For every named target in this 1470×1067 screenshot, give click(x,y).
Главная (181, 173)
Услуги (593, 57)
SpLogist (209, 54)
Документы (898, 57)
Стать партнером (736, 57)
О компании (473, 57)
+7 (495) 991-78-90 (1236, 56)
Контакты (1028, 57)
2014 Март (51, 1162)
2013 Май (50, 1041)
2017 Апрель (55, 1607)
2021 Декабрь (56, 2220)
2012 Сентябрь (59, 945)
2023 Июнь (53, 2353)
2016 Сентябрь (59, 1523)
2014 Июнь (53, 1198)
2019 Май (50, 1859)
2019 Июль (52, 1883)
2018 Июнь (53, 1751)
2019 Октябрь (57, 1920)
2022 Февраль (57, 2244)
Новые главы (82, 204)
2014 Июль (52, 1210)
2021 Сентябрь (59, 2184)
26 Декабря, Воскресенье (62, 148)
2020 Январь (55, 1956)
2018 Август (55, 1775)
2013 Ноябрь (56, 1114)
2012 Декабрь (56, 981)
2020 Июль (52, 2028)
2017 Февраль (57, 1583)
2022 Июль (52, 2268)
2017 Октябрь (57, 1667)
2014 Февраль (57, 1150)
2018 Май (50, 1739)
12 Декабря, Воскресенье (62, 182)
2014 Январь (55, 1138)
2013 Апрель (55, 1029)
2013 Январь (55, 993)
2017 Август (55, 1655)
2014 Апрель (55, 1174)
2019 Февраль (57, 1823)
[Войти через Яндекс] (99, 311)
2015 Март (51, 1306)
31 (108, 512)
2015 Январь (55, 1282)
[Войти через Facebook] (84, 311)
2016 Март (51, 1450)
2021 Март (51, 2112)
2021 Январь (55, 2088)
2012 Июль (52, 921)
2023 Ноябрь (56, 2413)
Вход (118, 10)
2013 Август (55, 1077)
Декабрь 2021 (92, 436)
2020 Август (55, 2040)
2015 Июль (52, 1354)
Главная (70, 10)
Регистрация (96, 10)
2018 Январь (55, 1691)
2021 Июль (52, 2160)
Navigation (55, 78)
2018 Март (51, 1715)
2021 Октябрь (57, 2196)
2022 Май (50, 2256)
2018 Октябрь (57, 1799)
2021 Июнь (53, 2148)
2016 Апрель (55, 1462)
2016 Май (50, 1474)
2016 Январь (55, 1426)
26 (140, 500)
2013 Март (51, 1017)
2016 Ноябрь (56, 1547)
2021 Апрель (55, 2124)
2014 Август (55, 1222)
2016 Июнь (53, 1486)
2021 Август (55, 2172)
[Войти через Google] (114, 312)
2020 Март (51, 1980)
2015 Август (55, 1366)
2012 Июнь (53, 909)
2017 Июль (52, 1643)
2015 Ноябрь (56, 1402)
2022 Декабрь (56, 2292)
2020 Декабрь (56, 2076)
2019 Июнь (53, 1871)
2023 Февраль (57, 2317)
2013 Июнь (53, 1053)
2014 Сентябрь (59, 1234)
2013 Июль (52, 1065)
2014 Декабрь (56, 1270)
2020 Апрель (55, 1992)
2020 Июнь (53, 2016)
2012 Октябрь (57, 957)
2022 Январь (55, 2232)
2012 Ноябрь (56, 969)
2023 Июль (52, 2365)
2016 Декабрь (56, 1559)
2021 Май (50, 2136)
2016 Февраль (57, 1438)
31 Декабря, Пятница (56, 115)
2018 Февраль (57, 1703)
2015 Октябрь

◆ ◆ ◆ ◆

Each record should be returned precisely as written.

● **Solution for this problem**
For every named target in this 1470×1067 screenshot, give click(x,y).
Главная (181, 173)
Услуги (593, 57)
SpLogist (209, 54)
Документы (898, 57)
Стать партнером (736, 57)
О компании (473, 57)
+7 (495) 991-78-90 (1236, 56)
Контакты (1028, 57)
2014 Март (51, 1162)
2013 Май (50, 1041)
2017 Апрель (55, 1607)
2021 Декабрь (56, 2220)
2012 Сентябрь (59, 945)
2023 Июнь (53, 2353)
2016 Сентябрь (59, 1523)
2014 Июнь (53, 1198)
2019 Май (50, 1859)
2019 Июль (52, 1883)
2018 Июнь (53, 1751)
2019 Октябрь (57, 1920)
2022 Февраль (57, 2244)
Новые главы (82, 204)
2014 Июль (52, 1210)
2021 Сентябрь (59, 2184)
26 Декабря, Воскресенье (62, 148)
2020 Январь (55, 1956)
2018 Август (55, 1775)
2013 Ноябрь (56, 1114)
2012 Декабрь (56, 981)
2020 Июль (52, 2028)
2017 Февраль (57, 1583)
2022 Июль (52, 2268)
2017 Октябрь (57, 1667)
2014 Февраль (57, 1150)
2018 Май (50, 1739)
12 Декабря, Воскресенье (62, 182)
2014 Январь (55, 1138)
2013 Апрель (55, 1029)
2013 Январь (55, 993)
2017 Август (55, 1655)
2014 Апрель (55, 1174)
2019 Февраль (57, 1823)
[Войти через Яндекс] (99, 311)
2015 Март (51, 1306)
31 (108, 512)
2015 Январь (55, 1282)
[Войти через Facebook] (84, 311)
2016 Март (51, 1450)
2021 Март (51, 2112)
2021 Январь (55, 2088)
2012 Июль (52, 921)
2023 Ноябрь (56, 2413)
Вход (118, 10)
2013 Август (55, 1077)
Декабрь 2021 (92, 436)
2020 Август (55, 2040)
2015 Июль (52, 1354)
Главная (70, 10)
Регистрация (96, 10)
2018 Январь (55, 1691)
2021 Июль (52, 2160)
Navigation (55, 78)
2018 Март (51, 1715)
2021 Октябрь (57, 2196)
2022 Май (50, 2256)
2018 Октябрь (57, 1799)
2021 Июнь (53, 2148)
2016 Апрель (55, 1462)
2016 Май (50, 1474)
2016 Январь (55, 1426)
26 (140, 500)
2013 Март (51, 1017)
2016 Ноябрь (56, 1547)
2021 Апрель (55, 2124)
2014 Август (55, 1222)
2016 Июнь (53, 1486)
2021 Август (55, 2172)
[Войти через Google] (114, 312)
2020 Март (51, 1980)
2015 Август (55, 1366)
2012 Июнь (53, 909)
2017 Июль (52, 1643)
2015 Ноябрь (56, 1402)
2022 Декабрь (56, 2292)
2020 Декабрь (56, 2076)
2019 Июнь (53, 1871)
2023 Февраль (57, 2317)
2013 Июнь (53, 1053)
2014 Сентябрь (59, 1234)
2013 Июль (52, 1065)
2014 Декабрь (56, 1270)
2020 Апрель (55, 1992)
2020 Июнь (53, 2016)
2012 Октябрь (57, 957)
2022 Январь (55, 2232)
2012 Ноябрь (56, 969)
2023 Июль (52, 2365)
2016 Декабрь (56, 1559)
2021 Май (50, 2136)
2016 Февраль (57, 1438)
31 Декабря, Пятница (56, 115)
2018 Февраль (57, 1703)
2015 Октябрь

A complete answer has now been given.